— WORK ITEM —
Restate word for word every line from the one containing "Where should I click to: Click the Shopee" to the last line of the records below.
[DATA FOR PROCESSING Boundary: Start]
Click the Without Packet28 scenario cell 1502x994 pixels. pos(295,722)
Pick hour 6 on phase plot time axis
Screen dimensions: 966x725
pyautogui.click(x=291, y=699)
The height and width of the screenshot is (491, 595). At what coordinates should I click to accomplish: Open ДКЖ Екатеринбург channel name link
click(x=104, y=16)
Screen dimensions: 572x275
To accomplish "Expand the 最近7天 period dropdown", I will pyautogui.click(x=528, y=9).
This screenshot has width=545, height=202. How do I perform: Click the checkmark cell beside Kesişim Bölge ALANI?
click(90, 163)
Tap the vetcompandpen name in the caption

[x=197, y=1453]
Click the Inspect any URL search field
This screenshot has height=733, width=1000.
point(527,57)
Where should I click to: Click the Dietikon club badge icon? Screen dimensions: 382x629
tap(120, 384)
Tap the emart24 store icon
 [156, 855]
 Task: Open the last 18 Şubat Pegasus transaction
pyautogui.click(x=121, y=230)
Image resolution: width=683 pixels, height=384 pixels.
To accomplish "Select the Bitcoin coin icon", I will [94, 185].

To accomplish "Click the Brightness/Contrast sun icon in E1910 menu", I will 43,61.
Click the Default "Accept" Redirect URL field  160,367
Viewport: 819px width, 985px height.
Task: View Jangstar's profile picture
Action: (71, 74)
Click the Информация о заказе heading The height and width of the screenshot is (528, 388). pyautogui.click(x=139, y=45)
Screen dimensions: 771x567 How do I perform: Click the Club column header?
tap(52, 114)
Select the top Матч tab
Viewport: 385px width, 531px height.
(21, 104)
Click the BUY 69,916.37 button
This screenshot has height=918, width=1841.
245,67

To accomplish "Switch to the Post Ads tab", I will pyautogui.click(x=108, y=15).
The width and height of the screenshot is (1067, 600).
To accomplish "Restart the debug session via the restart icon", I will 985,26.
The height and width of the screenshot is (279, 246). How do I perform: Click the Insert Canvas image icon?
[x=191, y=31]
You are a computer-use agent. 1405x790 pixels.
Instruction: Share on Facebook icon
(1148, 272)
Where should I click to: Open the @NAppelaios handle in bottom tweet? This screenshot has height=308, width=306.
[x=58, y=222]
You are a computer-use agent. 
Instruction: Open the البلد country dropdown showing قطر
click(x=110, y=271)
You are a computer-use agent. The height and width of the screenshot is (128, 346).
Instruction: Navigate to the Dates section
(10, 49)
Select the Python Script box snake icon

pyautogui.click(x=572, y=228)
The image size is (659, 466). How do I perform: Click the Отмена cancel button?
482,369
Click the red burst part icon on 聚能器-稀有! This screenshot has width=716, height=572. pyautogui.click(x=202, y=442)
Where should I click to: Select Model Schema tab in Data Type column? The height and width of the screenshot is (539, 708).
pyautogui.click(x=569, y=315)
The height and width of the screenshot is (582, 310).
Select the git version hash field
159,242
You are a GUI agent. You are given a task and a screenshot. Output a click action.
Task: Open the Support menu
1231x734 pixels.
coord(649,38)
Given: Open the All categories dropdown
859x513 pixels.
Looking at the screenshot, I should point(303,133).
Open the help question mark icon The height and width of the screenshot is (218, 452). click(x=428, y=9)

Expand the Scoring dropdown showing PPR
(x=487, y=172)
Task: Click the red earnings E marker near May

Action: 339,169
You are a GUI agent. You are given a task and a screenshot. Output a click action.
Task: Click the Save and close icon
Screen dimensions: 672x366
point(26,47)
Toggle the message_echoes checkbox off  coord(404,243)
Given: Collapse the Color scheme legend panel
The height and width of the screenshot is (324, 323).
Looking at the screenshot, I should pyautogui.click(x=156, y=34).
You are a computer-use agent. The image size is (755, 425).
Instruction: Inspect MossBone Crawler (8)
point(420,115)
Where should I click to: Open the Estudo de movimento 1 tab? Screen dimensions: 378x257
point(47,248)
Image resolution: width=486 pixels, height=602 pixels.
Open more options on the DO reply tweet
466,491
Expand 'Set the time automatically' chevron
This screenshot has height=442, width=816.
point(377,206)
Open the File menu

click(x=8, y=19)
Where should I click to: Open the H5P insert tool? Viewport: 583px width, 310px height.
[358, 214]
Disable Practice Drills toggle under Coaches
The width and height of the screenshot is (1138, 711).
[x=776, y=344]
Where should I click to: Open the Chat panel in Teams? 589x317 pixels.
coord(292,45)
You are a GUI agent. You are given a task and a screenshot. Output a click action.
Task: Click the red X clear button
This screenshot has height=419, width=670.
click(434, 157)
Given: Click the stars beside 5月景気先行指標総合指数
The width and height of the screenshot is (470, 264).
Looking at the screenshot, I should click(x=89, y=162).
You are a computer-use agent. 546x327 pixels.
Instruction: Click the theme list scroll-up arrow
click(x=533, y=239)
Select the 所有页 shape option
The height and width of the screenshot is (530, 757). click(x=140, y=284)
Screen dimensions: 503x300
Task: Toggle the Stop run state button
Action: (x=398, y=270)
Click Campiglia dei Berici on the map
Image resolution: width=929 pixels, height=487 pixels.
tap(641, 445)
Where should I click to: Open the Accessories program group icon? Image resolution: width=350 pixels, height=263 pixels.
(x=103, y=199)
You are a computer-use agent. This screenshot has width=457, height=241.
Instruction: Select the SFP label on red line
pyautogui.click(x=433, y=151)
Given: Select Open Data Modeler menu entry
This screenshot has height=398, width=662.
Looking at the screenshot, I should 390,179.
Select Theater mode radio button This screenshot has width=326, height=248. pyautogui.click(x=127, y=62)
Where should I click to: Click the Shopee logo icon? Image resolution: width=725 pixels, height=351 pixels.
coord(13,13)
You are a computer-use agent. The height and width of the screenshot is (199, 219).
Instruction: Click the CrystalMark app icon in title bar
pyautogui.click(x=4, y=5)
[DATA FOR PROCESSING Boundary: End]
— ANSWER TO THIS TASK —
Where should I click to: Click the Shopee logo icon? Image resolution: width=725 pixels, height=351 pixels.
coord(13,13)
You are a computer-use agent. The height and width of the screenshot is (199, 219).
Instruction: Click the CrystalMark app icon in title bar
pyautogui.click(x=4, y=5)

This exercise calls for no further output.